EXERCISE INSTRUCTIONS —
Reproduce the part of the records that opens with the line containing "Image resolution: width=952" and closes with the line containing "at that location.", substituting "page" for "screenshot" and leaving everything else unchanged. Leave the pictures out of the answer.

GIVEN ENTRIES —

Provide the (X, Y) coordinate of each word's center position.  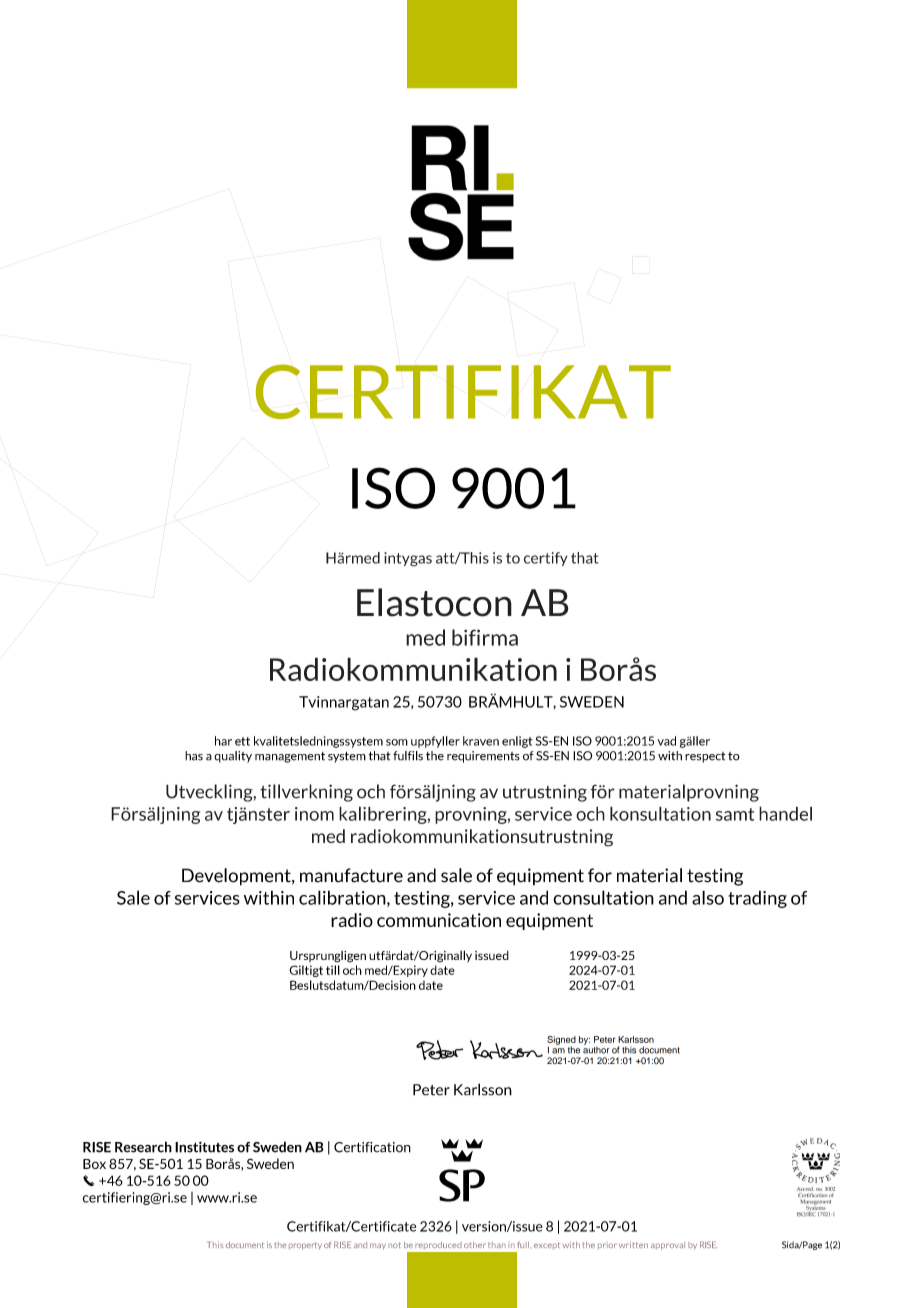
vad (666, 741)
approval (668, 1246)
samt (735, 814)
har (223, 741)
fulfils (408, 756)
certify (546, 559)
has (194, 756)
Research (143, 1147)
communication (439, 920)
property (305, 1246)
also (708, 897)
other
--
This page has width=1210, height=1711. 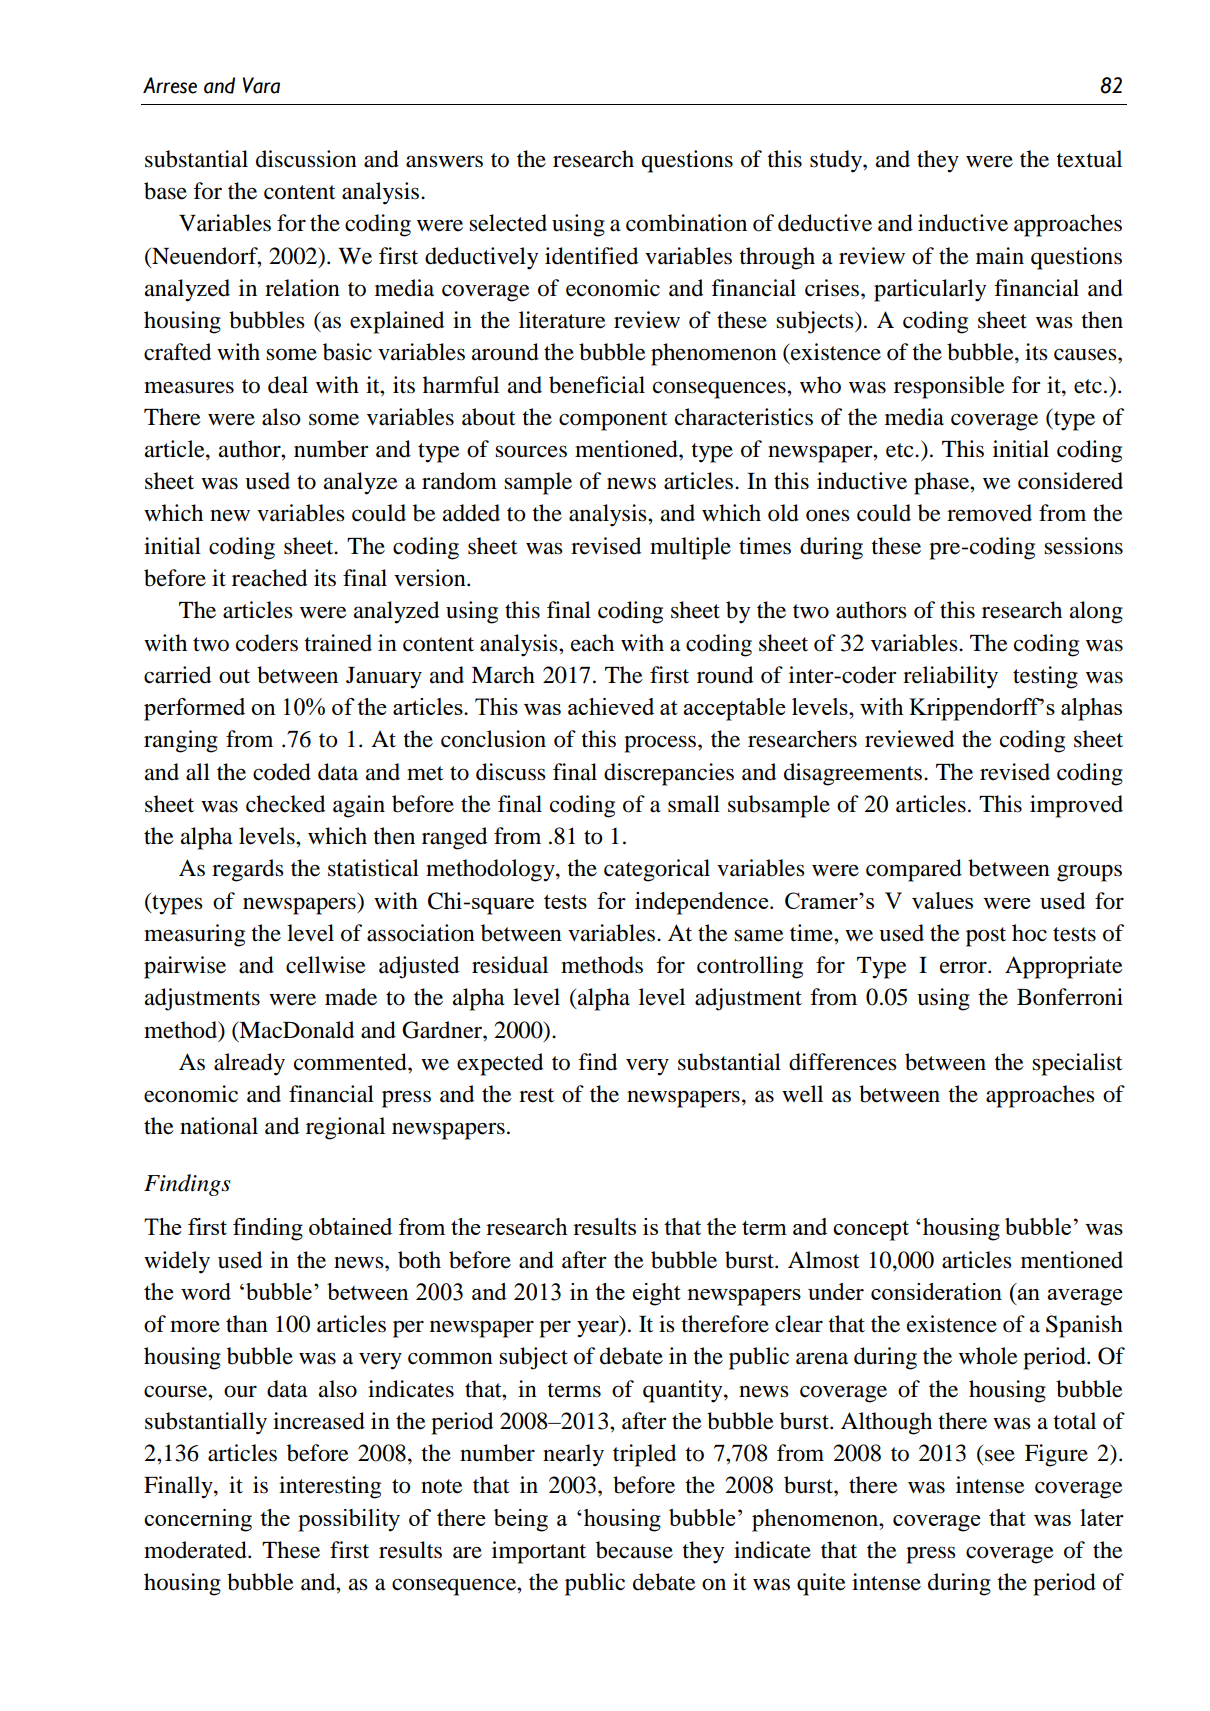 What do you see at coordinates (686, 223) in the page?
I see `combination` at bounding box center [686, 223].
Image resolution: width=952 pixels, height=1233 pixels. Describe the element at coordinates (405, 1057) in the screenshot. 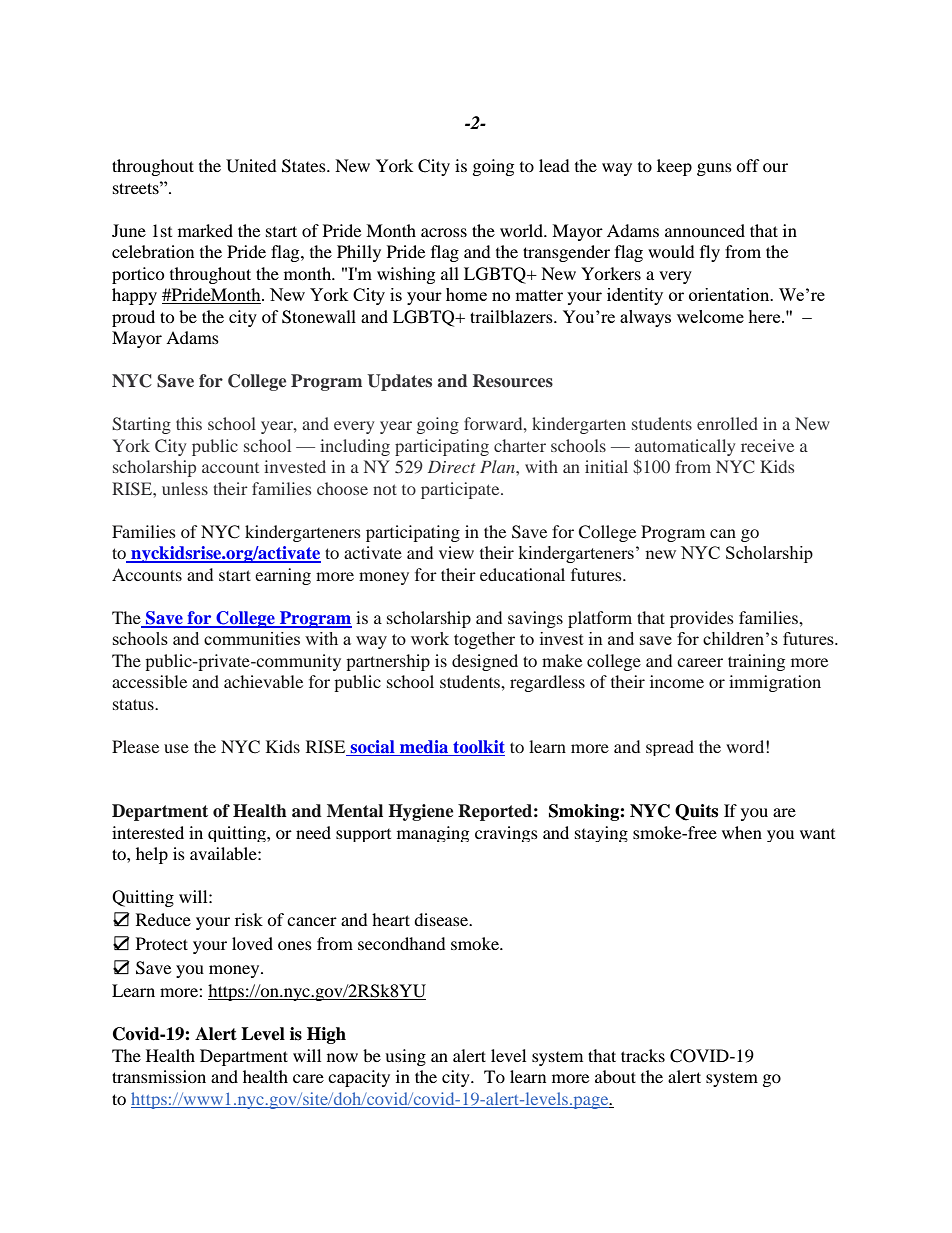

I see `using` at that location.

RESPONSE TO THIS TASK —
Image resolution: width=952 pixels, height=1233 pixels. Describe the element at coordinates (405, 1057) in the page. 

I see `using` at that location.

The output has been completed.